40 seconds

Every forty seconds someone dies from committing suicide.

I was almost one of them.

Every single word of this column is true. It happened. I happened.

And this is my story.

Sirens.

The sirens pierced the air with their shrill call, jerking the citizens of the hospital’s waiting room from their books and halting conversations mid-sentence. The people muffled profanities beneath bated breath when the ambulance pulled into the loading zone outside of the waiting room, one person muttering, “Oh great,” and others commenting, “Well that’s comforting.”

I cringed, knowing those sirens were calling me.

Goosebumps.

Goosebumps layered atop my skin as my coat of armor shielded myself from the blasting air-conditioning above us. Mom jostled me, attempting to wake me up from my inescapable trance. Realizing the daze was not easily broken, she took my shaking hand and helped me stand on my weak feet.

As we shuffled to the open door, a pixie-like woman slid her hand around my waist and supported me as I walked toward the ambulance.

Eyes.

The pity buried in them from the waiting room. Citizens who recently considered me “one of the waiting” beat down on me with their unwavering scrutiny, along with their weak expressions of guilt from words formerly spoken.

Tears.

They arrived hot and fast to sear my cheeks and to stain my clothes when we took our first step outside; yesterday’s bliss blowing away from the welcome-to-reality burst of wind. The new goosebumps covering my body were bolded and italicized compared to the dainty ones that layered my skin back in the land of plastic chairs, weak coffee and fluorescent lighting. The beaming lights on the ambulance and the achingly cold winter-air blinded me, causing my knees to buckle and my fear to only grow stronger.

Blankets.

The physician wrapped them around me like a shield of protection in a much needed but ineffective hug.
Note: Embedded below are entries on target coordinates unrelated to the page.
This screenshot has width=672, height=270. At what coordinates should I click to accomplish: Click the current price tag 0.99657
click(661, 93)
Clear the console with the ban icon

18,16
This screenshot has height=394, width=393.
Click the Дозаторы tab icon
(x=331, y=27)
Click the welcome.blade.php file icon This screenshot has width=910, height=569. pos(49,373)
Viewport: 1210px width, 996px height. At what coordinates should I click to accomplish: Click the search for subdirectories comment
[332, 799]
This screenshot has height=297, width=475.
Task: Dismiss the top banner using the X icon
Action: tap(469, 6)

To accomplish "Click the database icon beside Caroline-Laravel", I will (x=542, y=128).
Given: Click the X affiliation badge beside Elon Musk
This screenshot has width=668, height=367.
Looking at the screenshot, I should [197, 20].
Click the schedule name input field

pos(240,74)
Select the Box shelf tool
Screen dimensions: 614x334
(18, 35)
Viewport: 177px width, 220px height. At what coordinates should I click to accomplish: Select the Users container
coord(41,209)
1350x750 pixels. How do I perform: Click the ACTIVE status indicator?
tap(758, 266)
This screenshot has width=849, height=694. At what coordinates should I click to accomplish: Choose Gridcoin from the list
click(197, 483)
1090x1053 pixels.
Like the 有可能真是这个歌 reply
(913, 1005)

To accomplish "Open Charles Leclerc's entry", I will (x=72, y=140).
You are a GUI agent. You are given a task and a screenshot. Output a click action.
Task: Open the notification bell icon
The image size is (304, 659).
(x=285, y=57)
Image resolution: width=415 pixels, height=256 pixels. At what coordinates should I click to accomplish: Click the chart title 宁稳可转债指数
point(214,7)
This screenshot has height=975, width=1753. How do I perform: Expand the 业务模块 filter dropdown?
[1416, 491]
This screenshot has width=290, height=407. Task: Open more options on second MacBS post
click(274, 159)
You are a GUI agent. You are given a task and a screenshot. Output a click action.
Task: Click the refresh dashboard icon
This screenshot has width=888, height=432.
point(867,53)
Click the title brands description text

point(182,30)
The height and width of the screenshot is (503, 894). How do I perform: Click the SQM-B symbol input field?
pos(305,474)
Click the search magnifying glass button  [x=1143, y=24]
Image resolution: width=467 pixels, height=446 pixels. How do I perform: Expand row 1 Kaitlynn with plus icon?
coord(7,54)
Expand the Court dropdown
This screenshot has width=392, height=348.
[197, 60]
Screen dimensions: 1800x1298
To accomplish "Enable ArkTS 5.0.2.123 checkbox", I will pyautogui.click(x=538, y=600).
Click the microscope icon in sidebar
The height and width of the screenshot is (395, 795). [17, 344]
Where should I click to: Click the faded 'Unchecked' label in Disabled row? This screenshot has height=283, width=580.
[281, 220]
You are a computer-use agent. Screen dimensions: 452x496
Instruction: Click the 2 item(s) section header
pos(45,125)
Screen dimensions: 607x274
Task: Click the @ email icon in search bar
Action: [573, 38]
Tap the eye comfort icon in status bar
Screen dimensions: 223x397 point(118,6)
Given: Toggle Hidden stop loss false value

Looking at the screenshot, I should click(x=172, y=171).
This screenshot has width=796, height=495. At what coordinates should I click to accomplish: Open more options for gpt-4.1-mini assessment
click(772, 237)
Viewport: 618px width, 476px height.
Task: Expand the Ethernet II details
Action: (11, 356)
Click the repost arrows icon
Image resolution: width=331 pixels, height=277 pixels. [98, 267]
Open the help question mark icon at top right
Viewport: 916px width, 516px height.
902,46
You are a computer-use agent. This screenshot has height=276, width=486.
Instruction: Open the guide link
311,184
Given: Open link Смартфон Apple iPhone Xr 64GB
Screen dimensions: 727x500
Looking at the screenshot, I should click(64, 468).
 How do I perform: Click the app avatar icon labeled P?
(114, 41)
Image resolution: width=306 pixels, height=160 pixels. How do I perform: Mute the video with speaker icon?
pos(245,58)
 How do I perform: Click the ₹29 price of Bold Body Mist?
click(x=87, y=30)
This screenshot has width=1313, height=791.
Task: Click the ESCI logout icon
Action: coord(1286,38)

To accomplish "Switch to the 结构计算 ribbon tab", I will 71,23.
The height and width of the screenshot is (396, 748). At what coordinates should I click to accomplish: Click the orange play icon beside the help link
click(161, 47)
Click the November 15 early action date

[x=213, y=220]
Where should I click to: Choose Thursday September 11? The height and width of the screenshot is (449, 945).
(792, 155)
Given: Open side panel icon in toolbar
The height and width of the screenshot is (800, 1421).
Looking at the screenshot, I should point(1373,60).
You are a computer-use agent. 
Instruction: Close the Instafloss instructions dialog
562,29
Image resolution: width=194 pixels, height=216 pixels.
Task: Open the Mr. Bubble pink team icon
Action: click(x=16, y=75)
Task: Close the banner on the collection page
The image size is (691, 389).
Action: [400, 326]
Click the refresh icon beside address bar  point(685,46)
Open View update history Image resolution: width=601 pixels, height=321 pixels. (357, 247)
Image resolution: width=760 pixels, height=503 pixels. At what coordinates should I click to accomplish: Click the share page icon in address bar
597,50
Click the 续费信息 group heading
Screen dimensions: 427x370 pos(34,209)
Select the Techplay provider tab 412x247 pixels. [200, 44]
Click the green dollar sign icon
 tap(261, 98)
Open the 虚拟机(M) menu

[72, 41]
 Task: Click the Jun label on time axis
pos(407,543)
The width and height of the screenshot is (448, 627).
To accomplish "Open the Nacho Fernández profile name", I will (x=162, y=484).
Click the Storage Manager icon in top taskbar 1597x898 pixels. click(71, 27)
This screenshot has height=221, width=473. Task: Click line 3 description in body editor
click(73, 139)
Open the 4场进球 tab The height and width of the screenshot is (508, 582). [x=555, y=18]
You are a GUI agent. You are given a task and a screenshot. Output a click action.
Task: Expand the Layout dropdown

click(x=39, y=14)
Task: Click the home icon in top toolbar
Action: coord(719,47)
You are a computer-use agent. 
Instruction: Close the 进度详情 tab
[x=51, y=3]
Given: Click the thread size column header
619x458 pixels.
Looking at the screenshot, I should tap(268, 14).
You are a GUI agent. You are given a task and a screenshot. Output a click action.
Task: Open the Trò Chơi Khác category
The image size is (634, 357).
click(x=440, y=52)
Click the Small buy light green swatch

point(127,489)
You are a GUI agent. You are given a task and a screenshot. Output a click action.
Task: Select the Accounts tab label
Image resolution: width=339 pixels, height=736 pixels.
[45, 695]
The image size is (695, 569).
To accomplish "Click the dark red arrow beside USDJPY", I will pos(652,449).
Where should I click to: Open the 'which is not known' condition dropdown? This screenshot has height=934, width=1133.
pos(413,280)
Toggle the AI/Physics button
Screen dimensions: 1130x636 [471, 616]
I managed to mutter an indecipherable “thank you” to no one in particular, hugging it close to me and continuing the long walk to the beckoning truck. The lights burned everything in sight to a red, then a white and a blue, as the pixie woman supported my quaking knees and legs to carry me into this new place.

Stairs.

As I first stepped inside, a gurney locked to the floor caught my eye. My new pixie friend instructed Mom to follow behind us in her car, on our way to the destination – the mental hospital. The doors of the truck closed before she could reply, her answer now unattainable and my care for anything too far gone. I was still so far away.

Dizziness.

The vehicle began running and the physician helped me crawl onto the gurney, me plopping atop it and her lightly strapping me down. Closing my eyes, I took a shaking breath and attempted to take comfort in the darkness behind my eyelids. The synthetic fibers holding me tight gave me a sense of safety – more than anything, from myself.

Fear.

Not for where I am. Just for what’s within.